The kantha on the other hand is mainly a ‘practical’ means of staying warm or covering up, even when decorative. Following on from the traditional caretaking role of their makers, they are used primarily as a means of protecting – whether objects or people – by enclosing them.
The many variants of the kantha are put to different uses. Besides serving as blankets in the cooler months, they are also used as a cover for seating areas, a wrap for keeping jewellery, as a prayer mat, and for several other purposes, both secular and religious.
The soft texture of their cloth make kanthas ideal wraps for newborn babies, the purpose they are used for most popularly. This association with children, specifically their birth and early years, lends kanthas considerable affective value and makes them potent heirlooms, transmitted through a family for generations.
Tactile Intimacy of Kantha
'These recycled textiles have been imbued with extraordinary potency, entangled with the intimacy of touch and its transfer from one set of hands to another,' writes Pika Ghosh in her book, 'Making Kantha, Making Home: Women at Work in Colonial Bengal'.
Stains, patterns of wear, and other physical traces often intensify the affect they embody and come to represent relationships and emotional connections across distances and generations. 'Kanthas are endowed with the ability to make houses into homes, usher new life into the world, give comfort in faraway places, connect individuals and renew relationships,' points out Pika.
Threads of Life
This ability to sustain is integral to the material reality of the kantha. Being a tangible token of the past, it is a potent means of sustaining memory, be it of the community or the individual. For several women whose personhood is regularly lost in daily domestic tribulations, it is also a means of sustaining a creative self.
But aside from this, the form of the kantha, its composition from materials considered worn, shabby or destroyed, also allows it to sustain a chain of textile making. Much like the eternal yogurt, which can (theoretically) continue through generations, the ingredients of the kantha is a powerful symbol of the endlessly unrolling threads of life.
Says designer Padmaja Krishnan, "There is something poetic about the fundamental philosophy of the kantha.

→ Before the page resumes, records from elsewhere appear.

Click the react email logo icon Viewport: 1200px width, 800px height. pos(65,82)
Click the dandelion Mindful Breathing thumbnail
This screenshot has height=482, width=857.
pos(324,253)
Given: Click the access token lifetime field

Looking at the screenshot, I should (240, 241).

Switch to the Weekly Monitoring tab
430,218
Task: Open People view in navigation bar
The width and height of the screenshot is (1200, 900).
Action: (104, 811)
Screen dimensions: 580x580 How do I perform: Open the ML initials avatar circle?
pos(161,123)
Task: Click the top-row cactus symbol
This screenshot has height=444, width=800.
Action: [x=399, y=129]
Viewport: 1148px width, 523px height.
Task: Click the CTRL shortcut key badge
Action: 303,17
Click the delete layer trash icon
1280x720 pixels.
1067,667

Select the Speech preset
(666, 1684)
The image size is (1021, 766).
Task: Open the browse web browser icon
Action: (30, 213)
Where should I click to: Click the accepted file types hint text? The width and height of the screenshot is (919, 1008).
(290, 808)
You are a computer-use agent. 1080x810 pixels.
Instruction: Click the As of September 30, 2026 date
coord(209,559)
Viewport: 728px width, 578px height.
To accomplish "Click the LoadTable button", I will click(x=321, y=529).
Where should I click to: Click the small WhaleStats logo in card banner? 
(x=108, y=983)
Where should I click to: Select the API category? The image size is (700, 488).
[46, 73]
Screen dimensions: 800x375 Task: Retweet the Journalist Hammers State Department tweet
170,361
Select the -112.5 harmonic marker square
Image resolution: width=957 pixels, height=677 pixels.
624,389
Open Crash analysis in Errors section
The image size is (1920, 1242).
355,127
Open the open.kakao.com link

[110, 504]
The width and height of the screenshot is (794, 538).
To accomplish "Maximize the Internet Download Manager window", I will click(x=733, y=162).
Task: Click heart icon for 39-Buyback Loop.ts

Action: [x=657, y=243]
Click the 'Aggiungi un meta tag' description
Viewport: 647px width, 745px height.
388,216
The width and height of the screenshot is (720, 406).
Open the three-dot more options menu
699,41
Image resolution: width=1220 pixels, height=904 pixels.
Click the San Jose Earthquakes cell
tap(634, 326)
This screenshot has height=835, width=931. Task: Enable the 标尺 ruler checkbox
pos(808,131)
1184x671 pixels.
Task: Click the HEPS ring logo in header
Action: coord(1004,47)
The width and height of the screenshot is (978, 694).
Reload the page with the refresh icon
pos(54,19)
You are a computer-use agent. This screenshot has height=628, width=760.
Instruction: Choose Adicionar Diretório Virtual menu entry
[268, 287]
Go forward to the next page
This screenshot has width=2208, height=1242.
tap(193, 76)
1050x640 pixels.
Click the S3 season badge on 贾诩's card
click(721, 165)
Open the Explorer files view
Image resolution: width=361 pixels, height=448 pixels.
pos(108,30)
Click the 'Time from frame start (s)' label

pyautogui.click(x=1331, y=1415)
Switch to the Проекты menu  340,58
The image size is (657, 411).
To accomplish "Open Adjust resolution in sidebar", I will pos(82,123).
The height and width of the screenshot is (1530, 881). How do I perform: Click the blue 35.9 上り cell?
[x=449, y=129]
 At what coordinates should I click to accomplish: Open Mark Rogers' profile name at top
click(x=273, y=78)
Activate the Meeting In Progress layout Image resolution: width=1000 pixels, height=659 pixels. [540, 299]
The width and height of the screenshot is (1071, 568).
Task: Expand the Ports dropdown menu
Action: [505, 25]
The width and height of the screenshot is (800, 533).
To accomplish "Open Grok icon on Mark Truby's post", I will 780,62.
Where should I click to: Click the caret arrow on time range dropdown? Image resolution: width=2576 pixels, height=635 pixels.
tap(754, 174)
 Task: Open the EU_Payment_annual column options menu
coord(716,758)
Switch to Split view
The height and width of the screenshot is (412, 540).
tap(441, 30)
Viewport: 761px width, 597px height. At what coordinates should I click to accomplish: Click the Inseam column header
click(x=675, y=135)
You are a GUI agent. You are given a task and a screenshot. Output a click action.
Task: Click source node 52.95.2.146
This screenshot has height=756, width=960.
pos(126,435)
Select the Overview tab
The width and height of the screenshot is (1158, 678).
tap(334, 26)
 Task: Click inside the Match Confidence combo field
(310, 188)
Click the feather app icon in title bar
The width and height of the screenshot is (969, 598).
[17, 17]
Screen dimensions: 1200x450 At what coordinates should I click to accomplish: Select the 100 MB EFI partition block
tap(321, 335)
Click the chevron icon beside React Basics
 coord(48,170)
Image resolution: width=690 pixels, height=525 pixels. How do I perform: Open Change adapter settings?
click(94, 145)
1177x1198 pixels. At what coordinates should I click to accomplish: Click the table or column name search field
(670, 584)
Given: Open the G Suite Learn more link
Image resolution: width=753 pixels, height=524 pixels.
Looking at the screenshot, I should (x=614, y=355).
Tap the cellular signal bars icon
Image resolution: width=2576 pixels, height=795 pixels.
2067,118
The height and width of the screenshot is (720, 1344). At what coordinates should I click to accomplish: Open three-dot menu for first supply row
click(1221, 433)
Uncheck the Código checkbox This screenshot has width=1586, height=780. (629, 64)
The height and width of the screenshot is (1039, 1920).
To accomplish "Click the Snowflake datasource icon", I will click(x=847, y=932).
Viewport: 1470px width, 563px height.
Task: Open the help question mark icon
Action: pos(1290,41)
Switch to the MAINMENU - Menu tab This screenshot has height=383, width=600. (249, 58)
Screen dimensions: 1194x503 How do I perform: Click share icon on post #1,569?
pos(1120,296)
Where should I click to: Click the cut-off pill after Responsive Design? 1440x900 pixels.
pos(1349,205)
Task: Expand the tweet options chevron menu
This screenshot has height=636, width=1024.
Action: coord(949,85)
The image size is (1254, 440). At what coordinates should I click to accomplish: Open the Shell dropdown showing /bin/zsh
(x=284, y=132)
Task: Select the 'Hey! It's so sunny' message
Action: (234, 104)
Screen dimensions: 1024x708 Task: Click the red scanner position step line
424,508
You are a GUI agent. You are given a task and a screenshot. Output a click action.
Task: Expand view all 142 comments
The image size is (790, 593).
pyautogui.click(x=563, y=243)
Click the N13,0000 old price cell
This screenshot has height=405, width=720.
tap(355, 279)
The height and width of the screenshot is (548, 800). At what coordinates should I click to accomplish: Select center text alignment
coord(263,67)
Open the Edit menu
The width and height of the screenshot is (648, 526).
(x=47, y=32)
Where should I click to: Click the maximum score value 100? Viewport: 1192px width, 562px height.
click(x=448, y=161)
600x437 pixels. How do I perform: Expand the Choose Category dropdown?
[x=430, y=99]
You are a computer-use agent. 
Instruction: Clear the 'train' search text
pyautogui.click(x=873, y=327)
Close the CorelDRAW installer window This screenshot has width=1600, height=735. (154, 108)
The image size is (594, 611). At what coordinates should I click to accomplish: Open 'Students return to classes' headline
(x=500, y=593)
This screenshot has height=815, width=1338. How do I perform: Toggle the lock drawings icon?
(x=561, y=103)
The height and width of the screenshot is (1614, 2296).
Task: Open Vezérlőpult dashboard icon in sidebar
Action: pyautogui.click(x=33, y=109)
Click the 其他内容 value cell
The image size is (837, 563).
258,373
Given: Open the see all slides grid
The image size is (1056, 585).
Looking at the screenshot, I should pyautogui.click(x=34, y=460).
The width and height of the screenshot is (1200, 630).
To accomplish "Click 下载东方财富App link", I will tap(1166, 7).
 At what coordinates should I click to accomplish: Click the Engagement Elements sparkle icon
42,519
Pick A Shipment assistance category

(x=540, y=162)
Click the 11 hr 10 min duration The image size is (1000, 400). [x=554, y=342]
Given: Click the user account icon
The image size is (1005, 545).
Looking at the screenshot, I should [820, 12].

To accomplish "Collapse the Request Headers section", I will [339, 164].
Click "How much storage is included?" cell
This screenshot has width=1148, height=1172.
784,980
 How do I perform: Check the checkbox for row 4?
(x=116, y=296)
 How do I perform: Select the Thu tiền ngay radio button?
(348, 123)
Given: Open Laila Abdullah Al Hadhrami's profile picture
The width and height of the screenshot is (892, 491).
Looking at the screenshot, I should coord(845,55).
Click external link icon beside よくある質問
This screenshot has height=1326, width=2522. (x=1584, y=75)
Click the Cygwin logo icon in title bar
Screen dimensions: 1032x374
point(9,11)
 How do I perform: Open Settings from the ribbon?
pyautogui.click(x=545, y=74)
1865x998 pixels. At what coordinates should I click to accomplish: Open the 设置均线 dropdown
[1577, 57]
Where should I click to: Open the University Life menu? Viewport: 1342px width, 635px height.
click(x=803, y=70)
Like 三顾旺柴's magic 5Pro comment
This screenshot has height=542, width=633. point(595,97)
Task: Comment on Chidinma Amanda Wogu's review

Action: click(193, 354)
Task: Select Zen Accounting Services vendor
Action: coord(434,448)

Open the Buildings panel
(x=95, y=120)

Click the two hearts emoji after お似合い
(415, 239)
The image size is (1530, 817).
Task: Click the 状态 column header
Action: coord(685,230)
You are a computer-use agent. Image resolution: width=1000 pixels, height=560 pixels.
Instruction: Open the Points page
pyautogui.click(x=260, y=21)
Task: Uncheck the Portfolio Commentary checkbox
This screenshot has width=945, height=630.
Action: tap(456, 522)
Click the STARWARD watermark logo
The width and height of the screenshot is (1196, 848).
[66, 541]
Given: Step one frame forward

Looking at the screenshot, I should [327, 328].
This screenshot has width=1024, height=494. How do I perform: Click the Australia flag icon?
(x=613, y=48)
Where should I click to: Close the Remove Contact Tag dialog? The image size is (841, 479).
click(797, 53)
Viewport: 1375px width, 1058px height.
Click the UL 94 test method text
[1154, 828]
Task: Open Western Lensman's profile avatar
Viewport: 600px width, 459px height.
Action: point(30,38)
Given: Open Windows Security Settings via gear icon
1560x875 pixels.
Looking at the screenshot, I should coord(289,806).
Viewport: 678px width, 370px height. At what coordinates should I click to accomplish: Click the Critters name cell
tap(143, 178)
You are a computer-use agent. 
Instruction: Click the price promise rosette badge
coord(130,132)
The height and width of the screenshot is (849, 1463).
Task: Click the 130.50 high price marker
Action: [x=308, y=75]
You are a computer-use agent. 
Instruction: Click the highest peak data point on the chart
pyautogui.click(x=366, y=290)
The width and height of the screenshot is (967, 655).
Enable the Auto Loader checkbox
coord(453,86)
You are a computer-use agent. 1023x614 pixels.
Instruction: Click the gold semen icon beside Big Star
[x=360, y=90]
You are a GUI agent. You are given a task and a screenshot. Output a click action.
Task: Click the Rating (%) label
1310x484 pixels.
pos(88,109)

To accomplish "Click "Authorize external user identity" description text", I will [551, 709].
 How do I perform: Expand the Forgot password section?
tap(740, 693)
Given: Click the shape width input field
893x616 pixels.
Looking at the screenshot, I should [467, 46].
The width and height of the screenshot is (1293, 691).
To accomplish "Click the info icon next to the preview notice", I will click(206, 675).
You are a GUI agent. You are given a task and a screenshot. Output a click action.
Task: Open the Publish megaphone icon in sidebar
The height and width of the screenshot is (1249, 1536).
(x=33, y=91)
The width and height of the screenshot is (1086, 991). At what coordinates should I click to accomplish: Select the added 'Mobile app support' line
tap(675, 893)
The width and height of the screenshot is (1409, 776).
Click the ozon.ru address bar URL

To take something torn, wasted, and discarded, and to make something new with it, something more than the sum of its parts is both hopeful and empowering."
An Inhabitant of the Environment
Despite this philosophical heft, the use of the kantha in households is prosaic, everyday. Therefore, Jasim Uddin’s verse aptly clings to the quotidian, carefully turning a keen eye on the regularly overlooked: the rust on the plough rendered idle by drought, the shine of the sickle tied by a string on a brown body toiling in the sun, the crunching rustle of bamboo leaves in the evening wind.
The kantha is a comfortable inhabitant of this environment. By knitting his narrative around it, Jasim Uddin captures its banal existence in the lives of those that practice and perpetuate the craft of kantha.
More importantly, however, he shines a light on the practical magic the kantha infuses in their everyday, and of others whose lives it touches.